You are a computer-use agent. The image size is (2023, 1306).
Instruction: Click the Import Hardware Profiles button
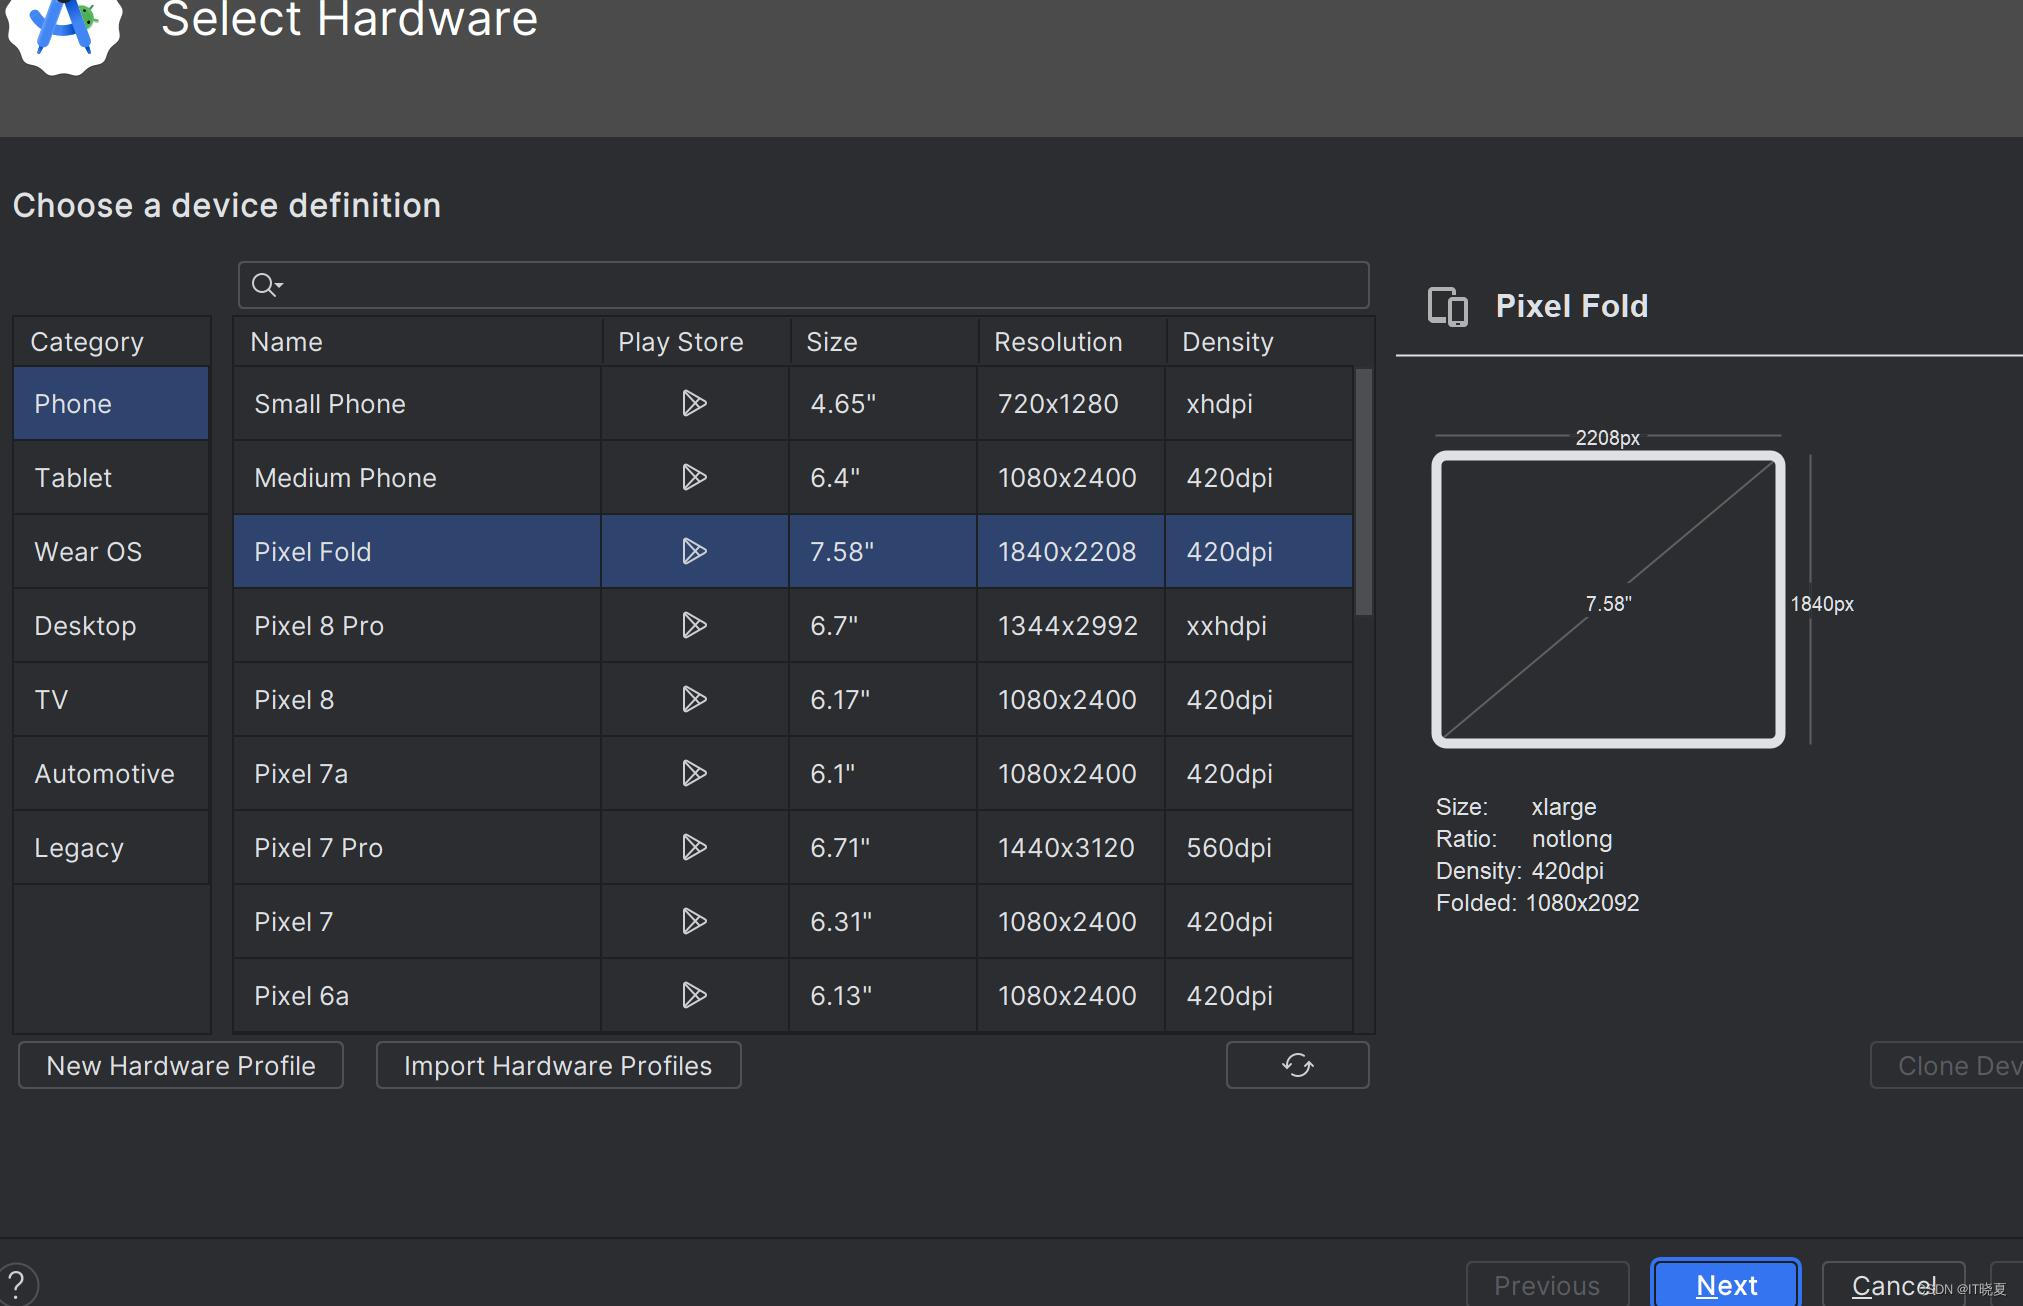click(x=558, y=1066)
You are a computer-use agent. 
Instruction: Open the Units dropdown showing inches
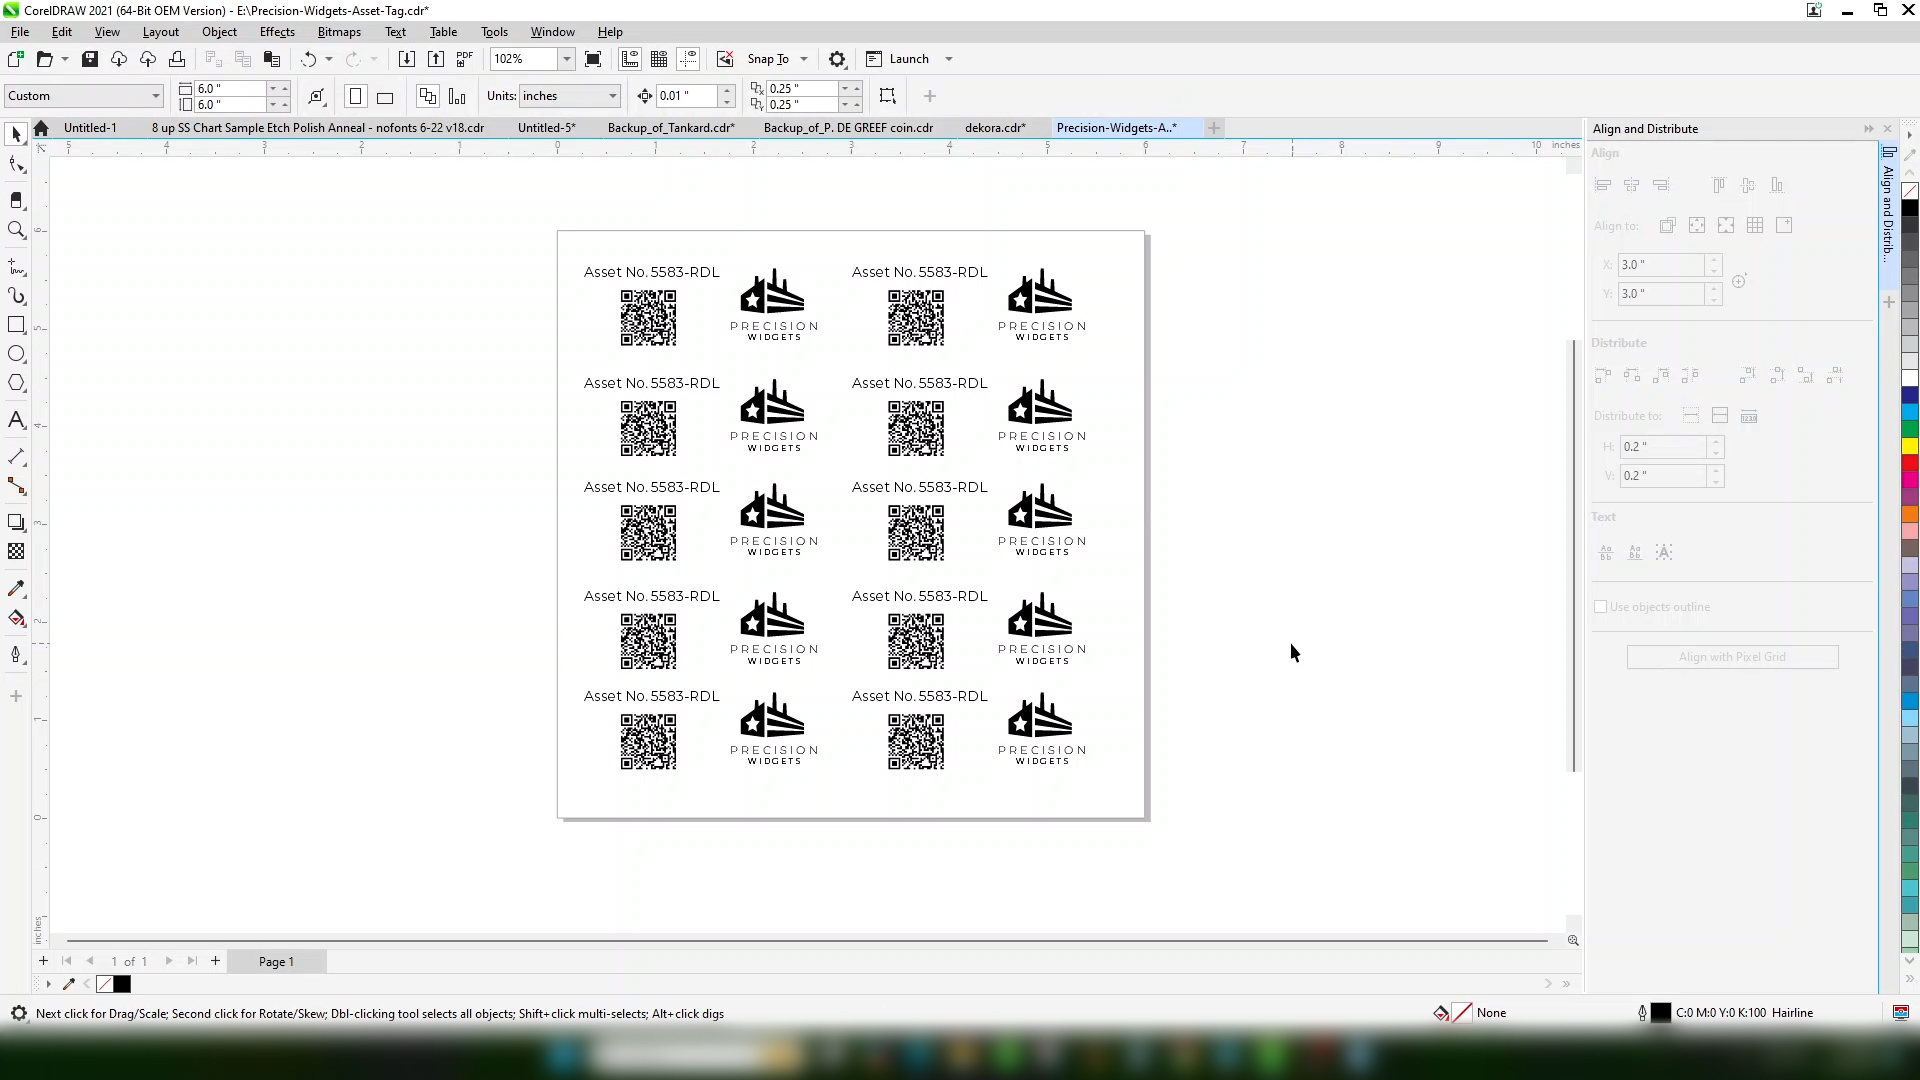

------------------------------------------------------------

→ WORK TASK: Repeat the records above verbatim, with no pictures in the result.

→ TASK SOLUTION:
You are a computer-use agent. The image size is (2023, 1306).
Instruction: Click the Import Hardware Profiles button
click(x=558, y=1066)
You are a computer-use agent. 
Instruction: Open the Units dropdown showing inches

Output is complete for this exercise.